The long-term project involves a combined investment of 83
billion yuan (around US$11 billion). It is expected to curb soil
erosion on the upper reaches of the Yellow River and prevent
surrounding topsoil from falling into the river and causing
flooding.
"As of 2020, when construction of these dams is finished, the
silting up of the lower reaches of the Yellow River will have been
radically changed," claimed Li Guoying, director of the Yellow
River Water Resources Commission of China's Ministry of Water
Resources.
The Yellow River has made Huangtu Plateau, or Loess Plateau, in
western China, one of the world's worst areas suffering soil
erosion, where an estimated 1.6 billion tons of sediment flows into
the river annually.
While China has in recent years brought floods under control
through strengthened river embankments and the construction of
reservoirs, silt continues to be deposited in the lower reaches and
the river bed is rising at a rate of about one meter every 10
years.
The building of these soil-retention structures, at the bidding
of China's Ministry of Water Resources, is expected to block as
many as 700 million tons of soil and sand every year.

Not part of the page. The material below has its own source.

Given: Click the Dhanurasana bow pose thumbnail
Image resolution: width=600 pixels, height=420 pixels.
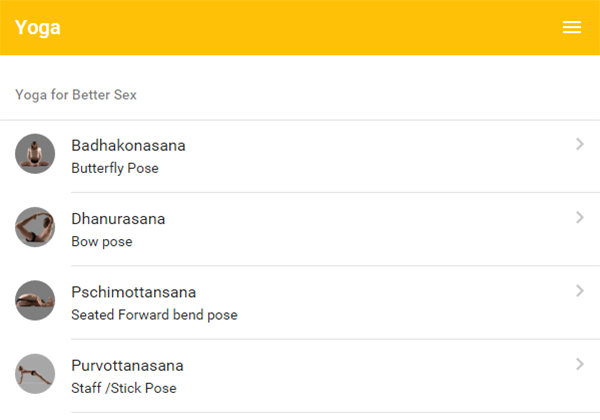Looking at the screenshot, I should coord(35,227).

China began building the embankment dams around 1980. There are
currently more than 110,000 such dams on the Huangtu Plateau, with
a combined soil filter quantity exceeding 21 billion tons.

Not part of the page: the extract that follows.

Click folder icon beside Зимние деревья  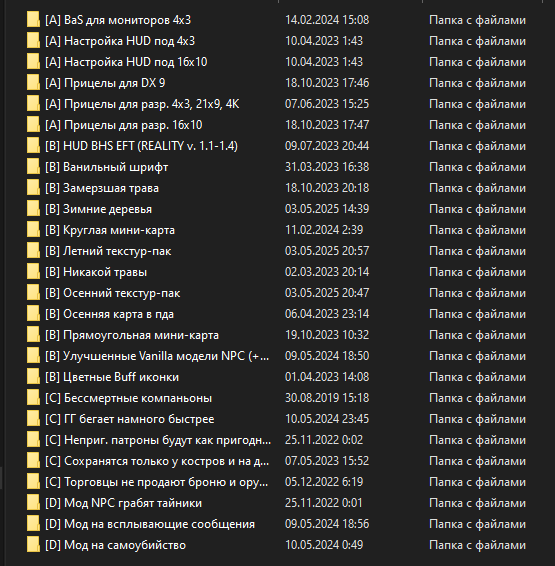[33, 209]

The building of the dams on the Yellow River and the Yangtze
River, China's longest, has long incurred strong criticism within
China and abroad, with environmentalists alleging the trapped silt
and nutrients behind the dam have led to the shrinking of the delta
on the lower reaches and damaged fish stocks and the fertility of
farmland downstream.
However, some people have benefited, such as the owners of the
farmland around the dams.
"The soil erosion used to result in low agricultural
productivity, but with the fertile dammed land, my family do not
starve now," said Mi Jun, a farmer who lives on the Huangtu
Plateau.
The 5,464 meter-long Yellow River originates on the
Qinghai-Tibet Plateau, winds its way through nine provinces and
autonomous regions, and empties into the Bohai Sea in east China's
Shandong Province.
The river supplies water to 12 percent of China's 1.3 billion
people and 15 percent of its farmland.